Where four of a kind ranks
Quads is the second-strongest category in poker. Here’s the top of the ladder:
| # | Hand | Example | Notes |
|---|---|---|---|
| 1 | Royal flush | A♥ K♥ Q♥ J♥ 10♥ | Ace-high straight flush |
| 2 | Straight flush | 9♣ 8♣ 7♣ 6♣ 5♣ | Five in sequence, one suit |
| 3 | Four of a kind | K♠ K♥ K♦ K♣ 9♠ | All four of one rank + kicker |
| 4 | Full house | Q♥ Q♦ Q♣ 8♠ 8♥ | Three of a kind + a pair |
| 5 | Flush | A♦ J♦ 8♦ 5♦ 2♦ | Five of one suit |
Only two hands beat quads, both straight flushes. For the full picture of what tops it, see what beats four of a kind. For the complete order, visit the hand rankings hub.
How rare is it?

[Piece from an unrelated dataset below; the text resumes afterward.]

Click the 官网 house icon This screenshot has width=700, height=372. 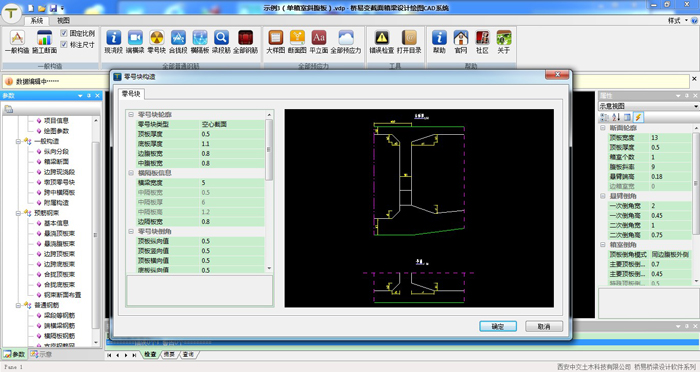461,38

The combinatorics
Poker ranks hands by rarity, and quads is rare because it uses up an entire rank. To count every four-of-a-kind hand:
- Pick the rank for the four cards: 13 ways (aces through kings).
- The four cards of that rank are fixed — there’s only one way to take all four.

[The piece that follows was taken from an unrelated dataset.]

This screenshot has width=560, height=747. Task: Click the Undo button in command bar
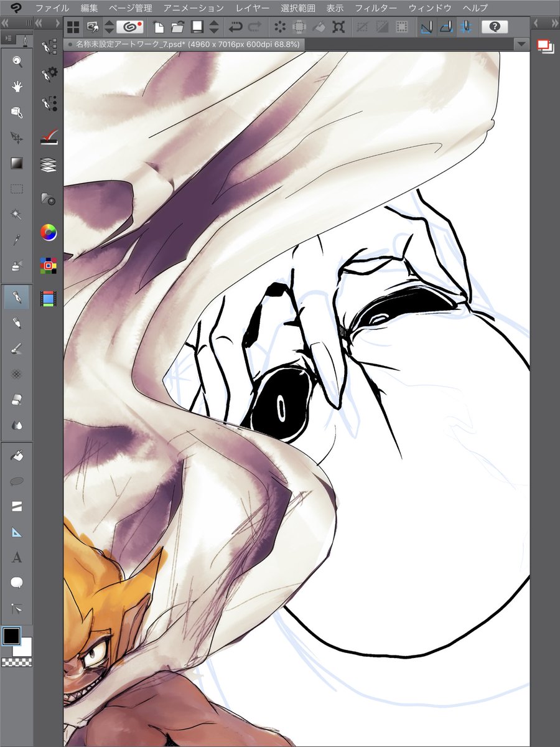point(235,27)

- Pick the fifth card (the kicker) from the remaining 48 cards.
That gives 13 × 48 = 624 four-of-a-kind hands. Out of the 2,598,960 possible five-card hands, that’s about 1 in 4,165, or roughly 0.024 percent. Only straight flushes (40 in total) are rarer among the standard categories.
| Hand | Combinations | Odds |
|---|---|---|
| Straight flush (incl. royal) | 40 | 1 in 64,974 |
| Four of a kind | 624 | 1 in 4,165 |
| Full house | 3,744 | 1 in 694 |
The kicker matters (sometimes)
Four of a kind is completed by four cards, leaving one slot for a fifth card — the kicker. In most one-on-one deals the kicker never comes up, because two players almost never hold the same quads. But in shared-card games like Hold’em, the board can give everyone the same four of a kind, and then the kicker decides.
A worked hand
The board reads 9♥ 9♦ 9♠ K♣ 4♥ in Texas Hold’em.
- Player A holds
9♣ 2♦→ best five:9♥ 9♦ 9♠ 9♣ K♣= quad nines with a king kicker. - Player B holds
K♦ K♠→ best five:K♦ K♠ K♣ 9♥ 9♦= kings full of nines, a full house.

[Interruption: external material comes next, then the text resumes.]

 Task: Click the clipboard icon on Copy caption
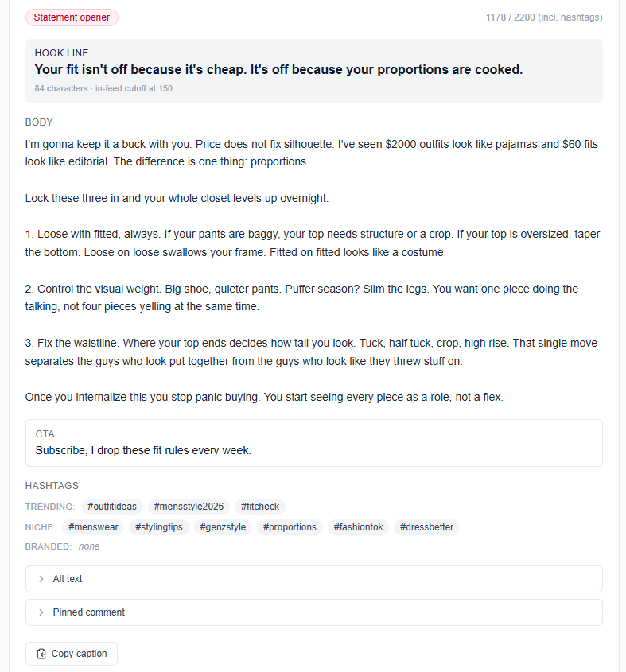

Player A’s quads crush Player B’s full house. This is the classic “boat over” cooler flipped — the full house looks huge until the fourth nine lands. Four of a kind beats a full house every time. Player A wins.
What quads beats and loses to
- Beats: full house, flush, straight, three of a kind, two pair, one pair, and high card — everything below it.
- Loses to: straight flush and royal flush only.
That makes quads a near-lock. In a typical no-wild-card game you can play it fast and hard; the only hands that top it appear so rarely that folding quads is almost never correct. The exception is a board that clearly threatens a straight flush — a rare spot, but worth a glance before you commit your whole stack.
Quick summary
- Four of a kind = quads: all four cards of one rank plus a kicker.
- Ranks second — only straight flushes and royal flushes beat it.
- 624 combinations, about 1 in 4,165 hands — one of the rarest categories.
- The kicker only matters when the board makes the same quads for everyone.
- Nickname: quads (quad aces, quad kings, and so on).
Bottom line
Four of a kind is one of poker’s monster hands — four of one rank, a kicker on the side, and a place near the very top of the rankings. It beats everything except the two straight-flush hands, and at 1 in 4,165 you’ll savor it when it comes. See exactly what can top it in what beats four of a kind, study the full order at the hand rankings hub, and take it to the Texas Hold’em tables.
Frequently asked
What is four of a kind in poker?
Four of a kind — nicknamed quads — is a hand made of all four cards of one rank plus one other card, called the kicker. For example, four kings with an ace.
What is four of a kind called?
Quads. Four aces are often called quad aces. The full name is four of a kind, but you'll almost always hear players say quads at the table.
What beats four of a kind?
Only a straight flush and a royal flush beat four of a kind. Everything else — full house, flush, straight and below — loses to it.
How rare is four of a kind?
Very. There are just 624 four-of-a-kind hands out of 2,598,960 five-card hands, about 1 in 4,165 — roughly 0.024 percent.